Cerro Overo lies on the 4556 m high Altos del Toro Blanco ridge at the northeastern foot of Chiliques volcano. The La Albondiga lava dome lies about 5 km southwest of Cerro Overo. Closed lakes and basins are widespread in the region; Laguna Lejía is such a spring-fed lake 6.3 km west-northwest of Cerro Overo.

== Geology ==

Geologically, Cerro Overo is part of the Central Volcanic Zone (CVZ) of the Andes, which is represented by Lascar and Chiliques volcanoes around Cerro Overo. The CVZ is one of four volcanic belts that are located in the Andes, and which include the Northern Volcanic Zone, the Central Volcanic Zone, the Southern Volcanic Zone and the Austral Volcanic Zone. Volcanism occurs due to the subduction of the Nazca Plate off the west coast of South America.
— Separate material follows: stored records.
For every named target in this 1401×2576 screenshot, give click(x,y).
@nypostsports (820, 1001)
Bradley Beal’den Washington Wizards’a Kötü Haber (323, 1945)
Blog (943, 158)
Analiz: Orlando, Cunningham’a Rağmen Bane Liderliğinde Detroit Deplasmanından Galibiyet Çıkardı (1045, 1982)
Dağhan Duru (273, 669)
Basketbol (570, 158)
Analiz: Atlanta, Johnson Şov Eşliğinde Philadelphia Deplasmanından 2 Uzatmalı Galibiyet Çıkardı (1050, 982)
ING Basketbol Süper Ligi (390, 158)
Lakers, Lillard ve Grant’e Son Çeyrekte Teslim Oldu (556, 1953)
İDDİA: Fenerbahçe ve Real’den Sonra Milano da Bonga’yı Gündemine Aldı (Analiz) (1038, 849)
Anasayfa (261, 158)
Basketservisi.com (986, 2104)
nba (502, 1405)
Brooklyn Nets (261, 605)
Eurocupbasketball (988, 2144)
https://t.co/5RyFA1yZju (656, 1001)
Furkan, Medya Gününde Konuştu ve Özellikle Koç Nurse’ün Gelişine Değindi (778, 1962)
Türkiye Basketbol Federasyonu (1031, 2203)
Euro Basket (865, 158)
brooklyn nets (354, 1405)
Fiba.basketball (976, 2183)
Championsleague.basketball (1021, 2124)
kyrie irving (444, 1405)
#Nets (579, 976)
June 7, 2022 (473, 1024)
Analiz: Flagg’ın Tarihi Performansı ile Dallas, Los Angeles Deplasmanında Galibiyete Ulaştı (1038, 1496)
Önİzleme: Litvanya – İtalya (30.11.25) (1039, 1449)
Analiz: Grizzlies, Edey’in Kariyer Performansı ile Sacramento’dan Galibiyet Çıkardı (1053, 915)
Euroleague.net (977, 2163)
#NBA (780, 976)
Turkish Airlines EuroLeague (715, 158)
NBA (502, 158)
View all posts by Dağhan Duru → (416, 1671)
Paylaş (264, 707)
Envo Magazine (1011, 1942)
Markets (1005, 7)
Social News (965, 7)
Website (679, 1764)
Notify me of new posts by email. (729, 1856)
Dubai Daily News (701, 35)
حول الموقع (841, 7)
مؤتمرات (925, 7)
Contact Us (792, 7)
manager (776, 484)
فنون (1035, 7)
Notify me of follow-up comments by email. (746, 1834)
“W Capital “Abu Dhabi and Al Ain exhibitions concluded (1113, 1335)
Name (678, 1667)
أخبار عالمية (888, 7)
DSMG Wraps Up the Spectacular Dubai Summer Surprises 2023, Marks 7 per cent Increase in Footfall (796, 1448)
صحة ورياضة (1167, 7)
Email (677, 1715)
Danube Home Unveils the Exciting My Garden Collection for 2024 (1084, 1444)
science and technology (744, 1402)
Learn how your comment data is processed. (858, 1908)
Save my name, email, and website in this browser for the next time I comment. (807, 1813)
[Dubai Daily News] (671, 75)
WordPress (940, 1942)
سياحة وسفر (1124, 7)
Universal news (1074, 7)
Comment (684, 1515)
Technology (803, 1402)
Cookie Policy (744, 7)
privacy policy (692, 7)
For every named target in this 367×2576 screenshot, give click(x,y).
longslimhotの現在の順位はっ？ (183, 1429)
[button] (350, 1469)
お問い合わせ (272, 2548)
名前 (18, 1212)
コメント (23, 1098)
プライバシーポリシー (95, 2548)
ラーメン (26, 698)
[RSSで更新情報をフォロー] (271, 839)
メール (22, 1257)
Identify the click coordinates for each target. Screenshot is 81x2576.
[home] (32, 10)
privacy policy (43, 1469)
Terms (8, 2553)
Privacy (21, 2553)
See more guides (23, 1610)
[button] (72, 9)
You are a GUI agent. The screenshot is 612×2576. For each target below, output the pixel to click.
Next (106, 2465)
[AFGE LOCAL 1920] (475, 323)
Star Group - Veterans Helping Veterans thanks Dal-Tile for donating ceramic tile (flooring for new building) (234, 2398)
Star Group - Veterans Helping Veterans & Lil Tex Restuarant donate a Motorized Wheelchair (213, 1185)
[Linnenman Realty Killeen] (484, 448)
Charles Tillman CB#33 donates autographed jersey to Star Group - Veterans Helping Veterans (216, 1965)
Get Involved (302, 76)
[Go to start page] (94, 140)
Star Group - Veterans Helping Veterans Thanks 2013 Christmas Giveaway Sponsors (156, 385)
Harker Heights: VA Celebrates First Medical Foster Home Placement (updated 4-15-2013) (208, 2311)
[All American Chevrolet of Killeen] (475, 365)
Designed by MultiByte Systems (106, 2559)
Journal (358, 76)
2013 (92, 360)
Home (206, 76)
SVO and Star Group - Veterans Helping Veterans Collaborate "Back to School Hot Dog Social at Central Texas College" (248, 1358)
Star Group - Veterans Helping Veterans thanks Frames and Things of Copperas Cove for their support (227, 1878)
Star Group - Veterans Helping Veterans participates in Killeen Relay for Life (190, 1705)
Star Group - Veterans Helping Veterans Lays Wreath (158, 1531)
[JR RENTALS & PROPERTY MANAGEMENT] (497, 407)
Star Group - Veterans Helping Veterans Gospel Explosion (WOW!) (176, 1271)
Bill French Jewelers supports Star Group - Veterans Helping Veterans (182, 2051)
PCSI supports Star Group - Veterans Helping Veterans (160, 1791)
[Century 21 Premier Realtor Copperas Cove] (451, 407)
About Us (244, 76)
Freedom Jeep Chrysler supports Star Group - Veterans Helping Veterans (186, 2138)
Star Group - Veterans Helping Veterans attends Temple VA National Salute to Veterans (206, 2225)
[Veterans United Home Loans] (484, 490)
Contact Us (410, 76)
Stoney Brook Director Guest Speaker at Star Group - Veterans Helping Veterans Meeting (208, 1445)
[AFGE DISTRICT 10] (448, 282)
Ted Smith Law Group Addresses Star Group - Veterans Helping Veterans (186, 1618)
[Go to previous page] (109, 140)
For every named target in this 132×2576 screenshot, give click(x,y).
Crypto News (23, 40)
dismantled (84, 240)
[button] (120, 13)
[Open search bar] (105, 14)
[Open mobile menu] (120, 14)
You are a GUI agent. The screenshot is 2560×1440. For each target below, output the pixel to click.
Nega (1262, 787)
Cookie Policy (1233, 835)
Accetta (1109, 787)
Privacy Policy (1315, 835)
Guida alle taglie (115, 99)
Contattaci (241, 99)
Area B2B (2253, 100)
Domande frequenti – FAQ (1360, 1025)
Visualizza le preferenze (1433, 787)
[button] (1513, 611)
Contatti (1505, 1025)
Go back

Changes in its geometry over time have caused variations in the volcanic activity in the Central Volcanic Zone, the latest of which helped build the Puna-Altiplano, the highest volcanically active high plateau in the world.

The maar is set into Pliocene-age ignimbrites erupted by the La Pacana caldera, and the underlying rocks range in age from Permian to Miocene and include both volcanic and sedimentary rocks. A fault like the Miscanti fault may have controlled its formation; the maar lies at the intersection of several north-northeast trending lineaments with a northwest-southeast trending regional tectonic structure. Most likely, the faults allowed the magma to bypass the crustal structures that intercept mafic magmas such as these of Cerro Overo before they reach the surface. An aquifer may exist inside the Cerro Overo diatreme.

== Composition ==

Cerro Overo has erupted basaltic andesite, which contains phenocrysts of clinopyroxene, olivine and plagioclase. Quartz occurs as xenoliths and xenocrysts. The volcanic rocks define a calc-alkaline suite. They are the least silicic rocks of this region in the Andes and define a mafic member of the Central Volcanic Zone magmatic suite. Such mafic melts are uncommon in the region as the thick crust and underground magmatic processes hinder their ascent.

== Age and origin ==

Based on its appearance, the maar was assigned a possible Holocene or postglacial age. Radiometric dating yielded an older age, of no more than 77,000 ± 7,800 years ago. The eruption emplaced about eight separate units of volcanic rocks, including about 0.0004 km3 of lava and 0.000119 km3 of tephra. Magma rapidly ascended to the surface and triggered explosive, effusive and phreatomagmatic activity, which occurred owing to the availability of groundwater. After its emplacement, the crater was partially filled by wind-transported and alluvial sediments.